**Goal of the exercise**
Present all of the records below as a numbered list, one line per item, omitting any blank lines and excluding the pictures.

** Begin Information provided **

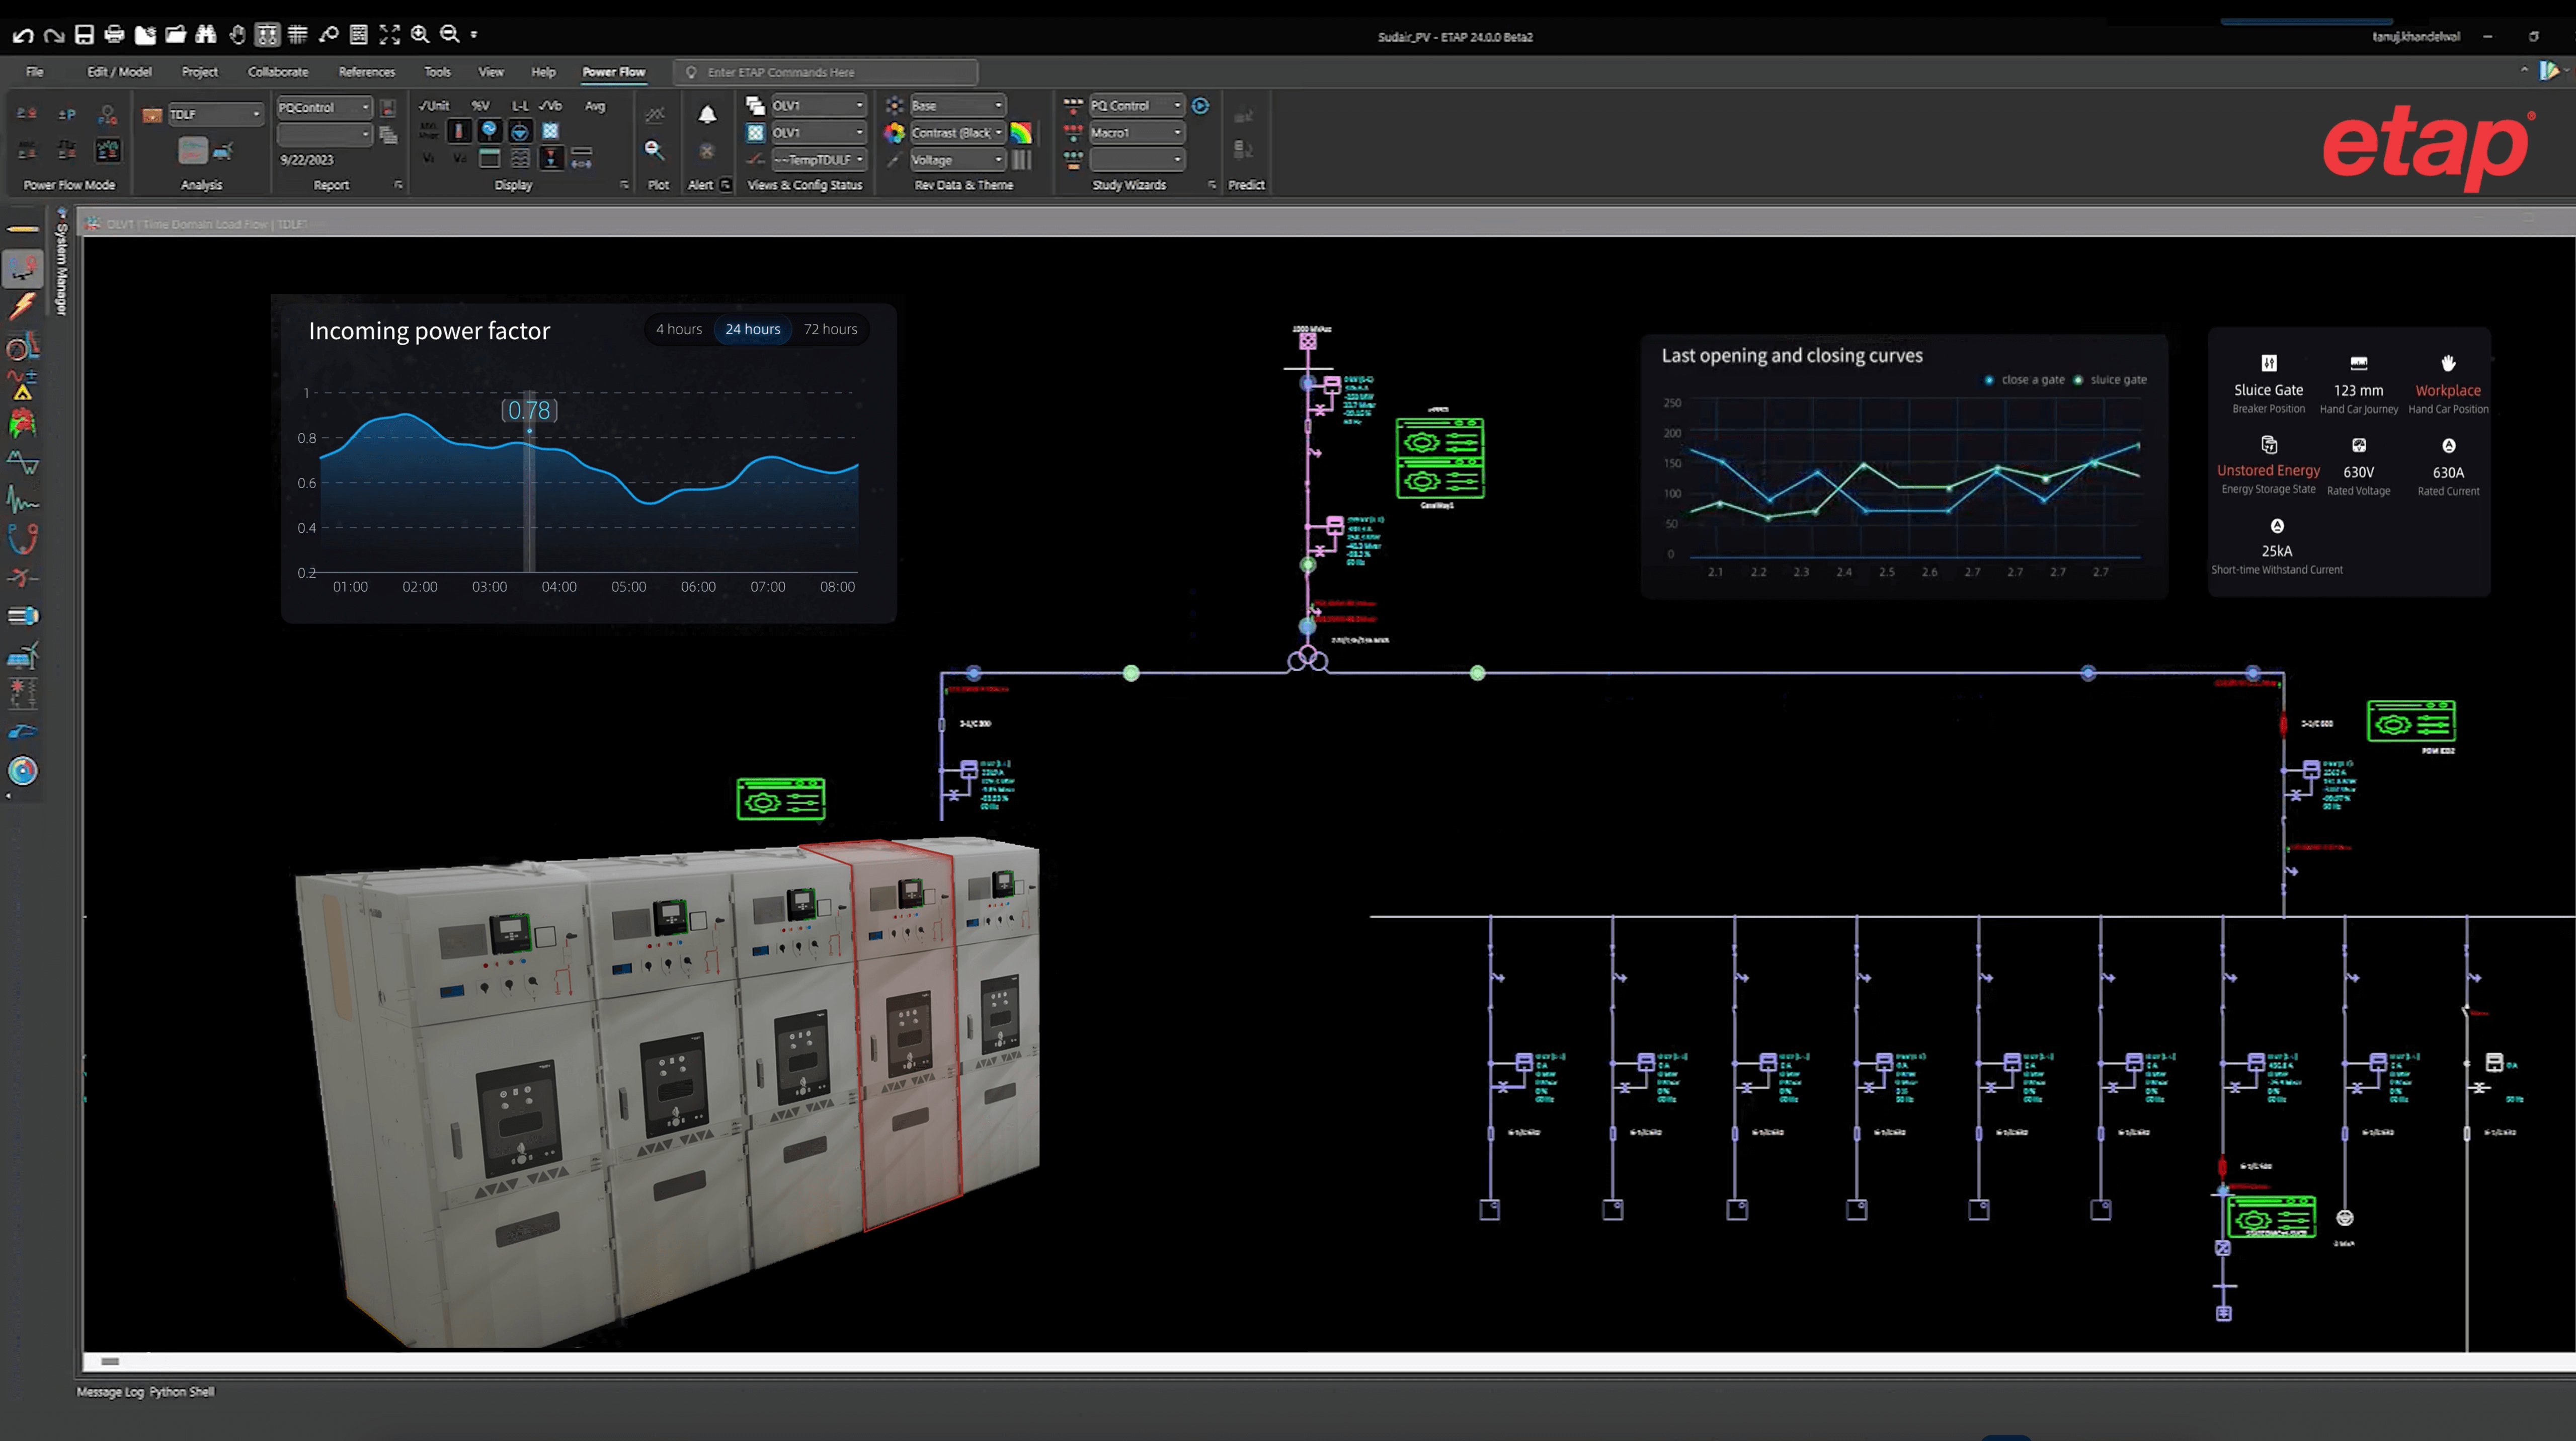Viewport: 2576px width, 1441px height.
Task: Select the 72 hours time range button
Action: coord(830,329)
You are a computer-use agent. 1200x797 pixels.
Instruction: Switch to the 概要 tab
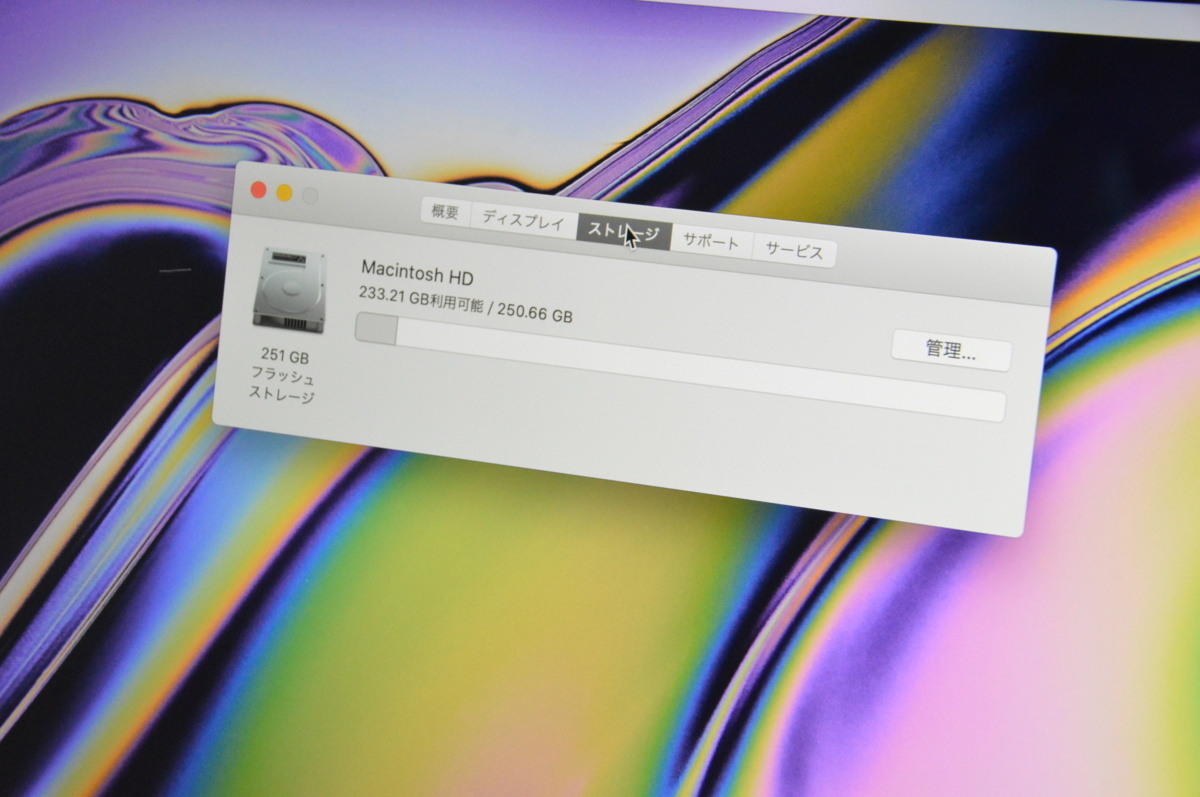tap(448, 211)
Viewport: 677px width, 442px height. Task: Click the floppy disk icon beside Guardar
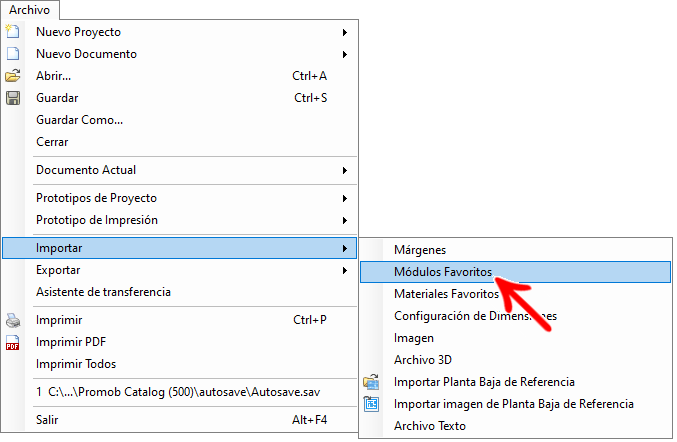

** End Information provided **

**Result of this task**
1. Viewport: 2576px width, 1441px height.
2. Task: Select the 72 hours time range button
3. Action: coord(830,329)
4. You are a computer-use agent. 1200x797 pixels.
5. Instruction: Switch to the 概要 tab
6. tap(448, 211)
7. Viewport: 677px width, 442px height. Task: Click the floppy disk icon beside Guardar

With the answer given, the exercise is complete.